-- YOUR INSTRUCTIONS --
Everything in the listing below needs to be returned word for word.
START DATA SHOWN
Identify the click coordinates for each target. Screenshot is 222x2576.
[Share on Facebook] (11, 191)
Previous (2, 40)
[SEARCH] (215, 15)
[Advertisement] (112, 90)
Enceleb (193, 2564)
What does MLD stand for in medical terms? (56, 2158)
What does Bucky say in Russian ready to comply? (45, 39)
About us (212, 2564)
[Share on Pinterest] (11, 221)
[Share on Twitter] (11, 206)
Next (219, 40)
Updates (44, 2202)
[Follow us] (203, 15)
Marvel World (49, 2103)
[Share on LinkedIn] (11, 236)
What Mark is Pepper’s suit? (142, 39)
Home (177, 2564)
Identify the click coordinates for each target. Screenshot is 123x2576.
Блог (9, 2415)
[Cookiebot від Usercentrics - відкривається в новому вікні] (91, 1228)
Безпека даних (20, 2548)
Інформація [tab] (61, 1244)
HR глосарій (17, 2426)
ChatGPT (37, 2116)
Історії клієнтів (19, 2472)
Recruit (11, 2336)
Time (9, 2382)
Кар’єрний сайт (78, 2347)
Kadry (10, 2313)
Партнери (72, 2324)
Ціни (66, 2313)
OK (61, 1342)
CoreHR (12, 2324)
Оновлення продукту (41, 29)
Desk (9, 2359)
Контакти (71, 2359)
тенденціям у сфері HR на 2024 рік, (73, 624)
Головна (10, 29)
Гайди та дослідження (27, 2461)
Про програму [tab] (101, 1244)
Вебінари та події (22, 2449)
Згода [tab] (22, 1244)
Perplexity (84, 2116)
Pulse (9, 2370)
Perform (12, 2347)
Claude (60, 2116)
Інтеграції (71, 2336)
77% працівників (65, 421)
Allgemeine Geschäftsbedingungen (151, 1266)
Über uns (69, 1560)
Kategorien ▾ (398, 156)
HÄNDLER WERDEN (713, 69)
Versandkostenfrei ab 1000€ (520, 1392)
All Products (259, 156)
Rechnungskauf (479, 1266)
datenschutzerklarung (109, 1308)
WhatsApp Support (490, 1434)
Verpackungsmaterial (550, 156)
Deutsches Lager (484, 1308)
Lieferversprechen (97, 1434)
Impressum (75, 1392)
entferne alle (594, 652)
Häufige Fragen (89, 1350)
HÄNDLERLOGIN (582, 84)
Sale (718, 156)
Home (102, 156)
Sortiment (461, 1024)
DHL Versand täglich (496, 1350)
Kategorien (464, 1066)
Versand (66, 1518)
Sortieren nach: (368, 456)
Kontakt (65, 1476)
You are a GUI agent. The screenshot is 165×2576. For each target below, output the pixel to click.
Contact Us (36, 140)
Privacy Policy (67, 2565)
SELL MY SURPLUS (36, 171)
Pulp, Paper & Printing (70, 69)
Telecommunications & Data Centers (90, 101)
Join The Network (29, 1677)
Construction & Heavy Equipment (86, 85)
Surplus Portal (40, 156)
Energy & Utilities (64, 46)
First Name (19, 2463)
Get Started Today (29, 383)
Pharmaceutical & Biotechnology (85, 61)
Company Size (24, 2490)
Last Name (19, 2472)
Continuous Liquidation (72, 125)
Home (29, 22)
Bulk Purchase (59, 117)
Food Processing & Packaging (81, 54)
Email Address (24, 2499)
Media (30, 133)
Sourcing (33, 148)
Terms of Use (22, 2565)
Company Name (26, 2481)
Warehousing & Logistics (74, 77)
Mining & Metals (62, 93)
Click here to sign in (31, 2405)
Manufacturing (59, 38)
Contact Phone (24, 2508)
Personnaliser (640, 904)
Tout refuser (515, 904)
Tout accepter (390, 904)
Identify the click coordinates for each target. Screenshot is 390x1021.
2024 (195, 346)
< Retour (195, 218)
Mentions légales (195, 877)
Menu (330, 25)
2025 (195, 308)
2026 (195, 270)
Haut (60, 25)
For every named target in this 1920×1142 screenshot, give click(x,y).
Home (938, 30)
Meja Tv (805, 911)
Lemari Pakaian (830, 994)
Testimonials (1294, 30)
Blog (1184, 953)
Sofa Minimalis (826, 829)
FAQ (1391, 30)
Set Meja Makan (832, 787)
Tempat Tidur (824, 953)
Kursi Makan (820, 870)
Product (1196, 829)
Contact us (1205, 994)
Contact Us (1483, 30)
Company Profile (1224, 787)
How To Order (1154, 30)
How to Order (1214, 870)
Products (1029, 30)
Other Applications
END DATA SHOWN
-- ANSWER TO THIS PROBLEM --
Identify the click coordinates for each target. Screenshot is 222x2576.
[Share on Facebook] (11, 191)
Previous (2, 40)
[SEARCH] (215, 15)
[Advertisement] (112, 90)
Enceleb (193, 2564)
What does MLD stand for in medical terms? (56, 2158)
What does Bucky say in Russian ready to comply? (45, 39)
About us (212, 2564)
[Share on Pinterest] (11, 221)
[Share on Twitter] (11, 206)
Next (219, 40)
Updates (44, 2202)
[Follow us] (203, 15)
Marvel World (49, 2103)
[Share on LinkedIn] (11, 236)
What Mark is Pepper’s suit? (142, 39)
Home (177, 2564)
Identify the click coordinates for each target. Screenshot is 123x2576.
Блог (9, 2415)
[Cookiebot від Usercentrics - відкривається в новому вікні] (91, 1228)
Безпека даних (20, 2548)
Інформація [tab] (61, 1244)
HR глосарій (17, 2426)
ChatGPT (37, 2116)
Історії клієнтів (19, 2472)
Recruit (11, 2336)
Time (9, 2382)
Кар’єрний сайт (78, 2347)
Kadry (10, 2313)
Партнери (72, 2324)
Ціни (66, 2313)
OK (61, 1342)
CoreHR (12, 2324)
Оновлення продукту (41, 29)
Desk (9, 2359)
Контакти (71, 2359)
тенденціям у сфері HR на 2024 рік, (73, 624)
Головна (10, 29)
Гайди та дослідження (27, 2461)
Про програму [tab] (101, 1244)
Вебінари та події (22, 2449)
Згода [tab] (22, 1244)
Perplexity (84, 2116)
Pulse (9, 2370)
Perform (12, 2347)
Claude (60, 2116)
Інтеграції (71, 2336)
77% працівників (65, 421)
Allgemeine Geschäftsbedingungen (151, 1266)
Über uns (69, 1560)
Kategorien ▾ (398, 156)
HÄNDLER WERDEN (713, 69)
Versandkostenfrei ab 1000€ (520, 1392)
All Products (259, 156)
Rechnungskauf (479, 1266)
datenschutzerklarung (109, 1308)
WhatsApp Support (490, 1434)
Verpackungsmaterial (550, 156)
Deutsches Lager (484, 1308)
Lieferversprechen (97, 1434)
Impressum (75, 1392)
entferne alle (594, 652)
Häufige Fragen (89, 1350)
HÄNDLERLOGIN (582, 84)
Sale (718, 156)
Home (102, 156)
Sortiment (461, 1024)
DHL Versand täglich (496, 1350)
Kategorien (464, 1066)
Versand (66, 1518)
Sortieren nach: (368, 456)
Kontakt (65, 1476)
You are a GUI agent. The screenshot is 165×2576. For each target below, output the pixel to click.
Contact Us (36, 140)
Privacy Policy (67, 2565)
SELL MY SURPLUS (36, 171)
Pulp, Paper & Printing (70, 69)
Telecommunications & Data Centers (90, 101)
Join The Network (29, 1677)
Construction & Heavy Equipment (86, 85)
Surplus Portal (40, 156)
Energy & Utilities (64, 46)
First Name (19, 2463)
Get Started Today (29, 383)
Pharmaceutical & Biotechnology (85, 61)
Company Size (24, 2490)
Last Name (19, 2472)
Continuous Liquidation (72, 125)
Home (29, 22)
Bulk Purchase (59, 117)
Food Processing & Packaging (81, 54)
Email Address (24, 2499)
Media (30, 133)
Sourcing (33, 148)
Terms of Use (22, 2565)
Company Name (26, 2481)
Warehousing & Logistics (74, 77)
Mining & Metals (62, 93)
Click here to sign in (31, 2405)
Manufacturing (59, 38)
Contact Phone (24, 2508)
Personnaliser (640, 904)
Tout refuser (515, 904)
Tout accepter (390, 904)
Identify the click coordinates for each target. Screenshot is 390x1021.
2024 (195, 346)
< Retour (195, 218)
Mentions légales (195, 877)
Menu (330, 25)
2025 (195, 308)
2026 (195, 270)
Haut (60, 25)
For every named target in this 1920×1142 screenshot, give click(x,y).
Home (938, 30)
Meja Tv (805, 911)
Lemari Pakaian (830, 994)
Testimonials (1294, 30)
Blog (1184, 953)
Sofa Minimalis (826, 829)
FAQ (1391, 30)
Set Meja Makan (832, 787)
Tempat Tidur (824, 953)
Kursi Makan (820, 870)
Product (1196, 829)
Contact us (1205, 994)
Contact Us (1483, 30)
Company Profile (1224, 787)
How To Order (1154, 30)
How to Order (1214, 870)
Products (1029, 30)
Other Applications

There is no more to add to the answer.